____ Given information

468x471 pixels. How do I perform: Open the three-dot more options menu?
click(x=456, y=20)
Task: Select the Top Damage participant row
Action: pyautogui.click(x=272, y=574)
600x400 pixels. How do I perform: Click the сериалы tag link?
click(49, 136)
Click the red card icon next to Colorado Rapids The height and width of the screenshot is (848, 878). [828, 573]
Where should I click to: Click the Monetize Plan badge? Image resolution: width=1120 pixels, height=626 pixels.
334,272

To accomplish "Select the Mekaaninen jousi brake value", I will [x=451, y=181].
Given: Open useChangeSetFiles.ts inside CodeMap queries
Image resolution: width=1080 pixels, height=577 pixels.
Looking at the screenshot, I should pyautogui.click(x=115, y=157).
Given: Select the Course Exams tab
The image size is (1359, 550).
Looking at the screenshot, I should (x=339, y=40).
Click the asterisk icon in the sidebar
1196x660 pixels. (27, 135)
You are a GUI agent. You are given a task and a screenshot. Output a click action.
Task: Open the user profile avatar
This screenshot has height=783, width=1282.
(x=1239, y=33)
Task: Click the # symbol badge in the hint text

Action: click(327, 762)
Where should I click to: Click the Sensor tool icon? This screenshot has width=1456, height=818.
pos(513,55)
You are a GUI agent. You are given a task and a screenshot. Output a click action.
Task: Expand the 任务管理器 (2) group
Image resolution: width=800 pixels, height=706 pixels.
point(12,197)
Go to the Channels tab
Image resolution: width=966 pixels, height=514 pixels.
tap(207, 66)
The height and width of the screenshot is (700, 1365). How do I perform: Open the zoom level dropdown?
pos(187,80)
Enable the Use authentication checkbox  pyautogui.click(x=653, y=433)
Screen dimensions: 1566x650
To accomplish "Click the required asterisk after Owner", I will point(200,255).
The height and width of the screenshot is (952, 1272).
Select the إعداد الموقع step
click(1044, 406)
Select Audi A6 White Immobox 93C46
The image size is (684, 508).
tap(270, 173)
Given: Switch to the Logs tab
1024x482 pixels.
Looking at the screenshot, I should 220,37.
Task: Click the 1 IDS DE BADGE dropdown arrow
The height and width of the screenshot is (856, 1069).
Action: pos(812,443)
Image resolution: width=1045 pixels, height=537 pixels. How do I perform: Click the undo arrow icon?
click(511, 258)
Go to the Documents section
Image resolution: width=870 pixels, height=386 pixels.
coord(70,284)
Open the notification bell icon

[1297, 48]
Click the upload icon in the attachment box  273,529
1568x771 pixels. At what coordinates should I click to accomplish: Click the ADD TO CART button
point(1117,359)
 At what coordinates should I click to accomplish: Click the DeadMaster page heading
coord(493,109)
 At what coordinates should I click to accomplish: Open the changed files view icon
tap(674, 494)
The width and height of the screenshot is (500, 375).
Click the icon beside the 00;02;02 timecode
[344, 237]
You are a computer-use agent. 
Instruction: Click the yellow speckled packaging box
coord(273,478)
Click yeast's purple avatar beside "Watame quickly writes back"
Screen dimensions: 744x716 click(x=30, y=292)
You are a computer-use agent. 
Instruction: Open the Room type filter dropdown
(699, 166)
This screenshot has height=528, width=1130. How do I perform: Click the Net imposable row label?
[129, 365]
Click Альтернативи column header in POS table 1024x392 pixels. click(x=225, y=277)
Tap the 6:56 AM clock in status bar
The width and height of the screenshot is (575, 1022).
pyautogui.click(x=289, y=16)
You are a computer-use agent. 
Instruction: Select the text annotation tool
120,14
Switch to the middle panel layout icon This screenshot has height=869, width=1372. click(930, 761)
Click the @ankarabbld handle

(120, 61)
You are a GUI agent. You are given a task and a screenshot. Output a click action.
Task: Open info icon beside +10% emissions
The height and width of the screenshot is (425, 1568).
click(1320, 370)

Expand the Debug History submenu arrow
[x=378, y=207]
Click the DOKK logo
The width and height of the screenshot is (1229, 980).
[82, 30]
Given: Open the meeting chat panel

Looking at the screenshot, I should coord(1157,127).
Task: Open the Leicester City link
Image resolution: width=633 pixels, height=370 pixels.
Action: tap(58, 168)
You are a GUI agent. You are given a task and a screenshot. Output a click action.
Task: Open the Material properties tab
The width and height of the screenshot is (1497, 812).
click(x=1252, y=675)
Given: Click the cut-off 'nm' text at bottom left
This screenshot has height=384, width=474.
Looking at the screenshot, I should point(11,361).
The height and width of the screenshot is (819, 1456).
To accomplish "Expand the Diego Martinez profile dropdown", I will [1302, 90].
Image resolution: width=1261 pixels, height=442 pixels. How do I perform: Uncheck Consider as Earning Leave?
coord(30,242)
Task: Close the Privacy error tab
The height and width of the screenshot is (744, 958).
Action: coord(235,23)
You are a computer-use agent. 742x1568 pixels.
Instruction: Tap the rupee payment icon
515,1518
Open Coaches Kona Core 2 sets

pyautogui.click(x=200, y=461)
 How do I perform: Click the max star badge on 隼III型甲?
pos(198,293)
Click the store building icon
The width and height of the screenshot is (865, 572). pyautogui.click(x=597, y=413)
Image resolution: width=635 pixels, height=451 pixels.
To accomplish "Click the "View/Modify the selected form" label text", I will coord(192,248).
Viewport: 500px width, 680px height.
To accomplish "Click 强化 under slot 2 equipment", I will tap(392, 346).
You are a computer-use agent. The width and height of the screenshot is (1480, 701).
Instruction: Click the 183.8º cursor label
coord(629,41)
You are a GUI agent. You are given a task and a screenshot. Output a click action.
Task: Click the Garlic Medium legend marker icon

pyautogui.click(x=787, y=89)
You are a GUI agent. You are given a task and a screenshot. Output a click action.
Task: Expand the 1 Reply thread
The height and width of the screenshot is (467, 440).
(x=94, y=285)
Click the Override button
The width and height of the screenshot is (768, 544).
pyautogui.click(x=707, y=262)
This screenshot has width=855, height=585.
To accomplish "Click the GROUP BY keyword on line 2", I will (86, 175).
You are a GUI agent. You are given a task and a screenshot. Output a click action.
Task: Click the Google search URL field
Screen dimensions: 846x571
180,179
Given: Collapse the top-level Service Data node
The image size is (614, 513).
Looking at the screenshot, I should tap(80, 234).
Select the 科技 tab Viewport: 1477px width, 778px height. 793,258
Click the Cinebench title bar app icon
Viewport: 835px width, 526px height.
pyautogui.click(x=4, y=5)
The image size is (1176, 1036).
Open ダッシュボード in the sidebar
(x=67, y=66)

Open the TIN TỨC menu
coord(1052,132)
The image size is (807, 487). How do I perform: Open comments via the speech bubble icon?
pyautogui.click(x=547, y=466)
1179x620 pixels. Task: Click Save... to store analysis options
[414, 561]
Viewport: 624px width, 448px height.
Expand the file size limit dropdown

________

• _What you should do_: Write the whole of the data out again exactly as it stands.

• _Response to the exercise_:
468x471 pixels. How do I perform: Open the three-dot more options menu?
click(x=456, y=20)
Task: Select the Top Damage participant row
Action: pyautogui.click(x=272, y=574)
600x400 pixels. How do I perform: Click the сериалы tag link?
click(49, 136)
Click the red card icon next to Colorado Rapids The height and width of the screenshot is (848, 878). [828, 573]
Where should I click to: Click the Monetize Plan badge? Image resolution: width=1120 pixels, height=626 pixels.
334,272

To accomplish "Select the Mekaaninen jousi brake value", I will [x=451, y=181].
Given: Open useChangeSetFiles.ts inside CodeMap queries
Image resolution: width=1080 pixels, height=577 pixels.
Looking at the screenshot, I should pyautogui.click(x=115, y=157).
Given: Select the Course Exams tab
The image size is (1359, 550).
Looking at the screenshot, I should (x=339, y=40).
Click the asterisk icon in the sidebar
1196x660 pixels. (27, 135)
You are a GUI agent. You are given a task and a screenshot. Output a click action.
Task: Open the user profile avatar
This screenshot has height=783, width=1282.
(x=1239, y=33)
Task: Click the # symbol badge in the hint text

Action: click(327, 762)
Where should I click to: Click the Sensor tool icon? This screenshot has width=1456, height=818.
pos(513,55)
You are a GUI agent. You are given a task and a screenshot. Output a click action.
Task: Expand the 任务管理器 (2) group
Image resolution: width=800 pixels, height=706 pixels.
point(12,197)
Go to the Channels tab
Image resolution: width=966 pixels, height=514 pixels.
tap(207, 66)
The height and width of the screenshot is (700, 1365). How do I perform: Open the zoom level dropdown?
pos(187,80)
Enable the Use authentication checkbox  pyautogui.click(x=653, y=433)
Screen dimensions: 1566x650
To accomplish "Click the required asterisk after Owner", I will point(200,255).
The height and width of the screenshot is (952, 1272).
Select the إعداد الموقع step
click(1044, 406)
Select Audi A6 White Immobox 93C46
The image size is (684, 508).
tap(270, 173)
Given: Switch to the Logs tab
1024x482 pixels.
Looking at the screenshot, I should 220,37.
Task: Click the 1 IDS DE BADGE dropdown arrow
The height and width of the screenshot is (856, 1069).
Action: pos(812,443)
Image resolution: width=1045 pixels, height=537 pixels. How do I perform: Click the undo arrow icon?
click(511, 258)
Go to the Documents section
Image resolution: width=870 pixels, height=386 pixels.
coord(70,284)
Open the notification bell icon

[1297, 48]
Click the upload icon in the attachment box  273,529
1568x771 pixels. At what coordinates should I click to accomplish: Click the ADD TO CART button
point(1117,359)
 At what coordinates should I click to accomplish: Click the DeadMaster page heading
coord(493,109)
 At what coordinates should I click to accomplish: Open the changed files view icon
tap(674, 494)
The width and height of the screenshot is (500, 375).
Click the icon beside the 00;02;02 timecode
[344, 237]
You are a computer-use agent. 
Instruction: Click the yellow speckled packaging box
coord(273,478)
Click yeast's purple avatar beside "Watame quickly writes back"
Screen dimensions: 744x716 click(x=30, y=292)
You are a computer-use agent. 
Instruction: Open the Room type filter dropdown
(699, 166)
This screenshot has height=528, width=1130. How do I perform: Click the Net imposable row label?
[129, 365]
Click Альтернативи column header in POS table 1024x392 pixels. click(x=225, y=277)
Tap the 6:56 AM clock in status bar
The width and height of the screenshot is (575, 1022).
pyautogui.click(x=289, y=16)
You are a computer-use agent. 
Instruction: Select the text annotation tool
120,14
Switch to the middle panel layout icon This screenshot has height=869, width=1372. click(930, 761)
Click the @ankarabbld handle

(120, 61)
You are a GUI agent. You are given a task and a screenshot. Output a click action.
Task: Open info icon beside +10% emissions
The height and width of the screenshot is (425, 1568).
click(1320, 370)

Expand the Debug History submenu arrow
[x=378, y=207]
Click the DOKK logo
The width and height of the screenshot is (1229, 980).
[82, 30]
Given: Open the meeting chat panel

Looking at the screenshot, I should coord(1157,127).
Task: Open the Leicester City link
Image resolution: width=633 pixels, height=370 pixels.
Action: tap(58, 168)
You are a GUI agent. You are given a task and a screenshot. Output a click action.
Task: Open the Material properties tab
The width and height of the screenshot is (1497, 812).
click(x=1252, y=675)
Given: Click the cut-off 'nm' text at bottom left
This screenshot has height=384, width=474.
Looking at the screenshot, I should point(11,361).
The height and width of the screenshot is (819, 1456).
To accomplish "Expand the Diego Martinez profile dropdown", I will [1302, 90].
Image resolution: width=1261 pixels, height=442 pixels. How do I perform: Uncheck Consider as Earning Leave?
coord(30,242)
Task: Close the Privacy error tab
The height and width of the screenshot is (744, 958).
Action: coord(235,23)
You are a computer-use agent. 742x1568 pixels.
Instruction: Tap the rupee payment icon
515,1518
Open Coaches Kona Core 2 sets

pyautogui.click(x=200, y=461)
 How do I perform: Click the max star badge on 隼III型甲?
pos(198,293)
Click the store building icon
The width and height of the screenshot is (865, 572). pyautogui.click(x=597, y=413)
Image resolution: width=635 pixels, height=451 pixels.
To accomplish "Click the "View/Modify the selected form" label text", I will coord(192,248).
Viewport: 500px width, 680px height.
To accomplish "Click 强化 under slot 2 equipment", I will tap(392, 346).
You are a computer-use agent. The width and height of the screenshot is (1480, 701).
Instruction: Click the 183.8º cursor label
coord(629,41)
You are a GUI agent. You are given a task and a screenshot. Output a click action.
Task: Click the Garlic Medium legend marker icon

pyautogui.click(x=787, y=89)
You are a GUI agent. You are given a task and a screenshot. Output a click action.
Task: Expand the 1 Reply thread
The height and width of the screenshot is (467, 440).
(x=94, y=285)
Click the Override button
The width and height of the screenshot is (768, 544).
pyautogui.click(x=707, y=262)
This screenshot has width=855, height=585.
To accomplish "Click the GROUP BY keyword on line 2", I will (86, 175).
You are a GUI agent. You are given a task and a screenshot. Output a click action.
Task: Click the Google search URL field
Screen dimensions: 846x571
180,179
Given: Collapse the top-level Service Data node
The image size is (614, 513).
Looking at the screenshot, I should tap(80, 234).
Select the 科技 tab Viewport: 1477px width, 778px height. 793,258
Click the Cinebench title bar app icon
Viewport: 835px width, 526px height.
pyautogui.click(x=4, y=5)
The image size is (1176, 1036).
Open ダッシュボード in the sidebar
(x=67, y=66)

Open the TIN TỨC menu
coord(1052,132)
The image size is (807, 487). How do I perform: Open comments via the speech bubble icon?
pyautogui.click(x=547, y=466)
1179x620 pixels. Task: Click Save... to store analysis options
[414, 561]
Viewport: 624px width, 448px height.
Expand the file size limit dropdown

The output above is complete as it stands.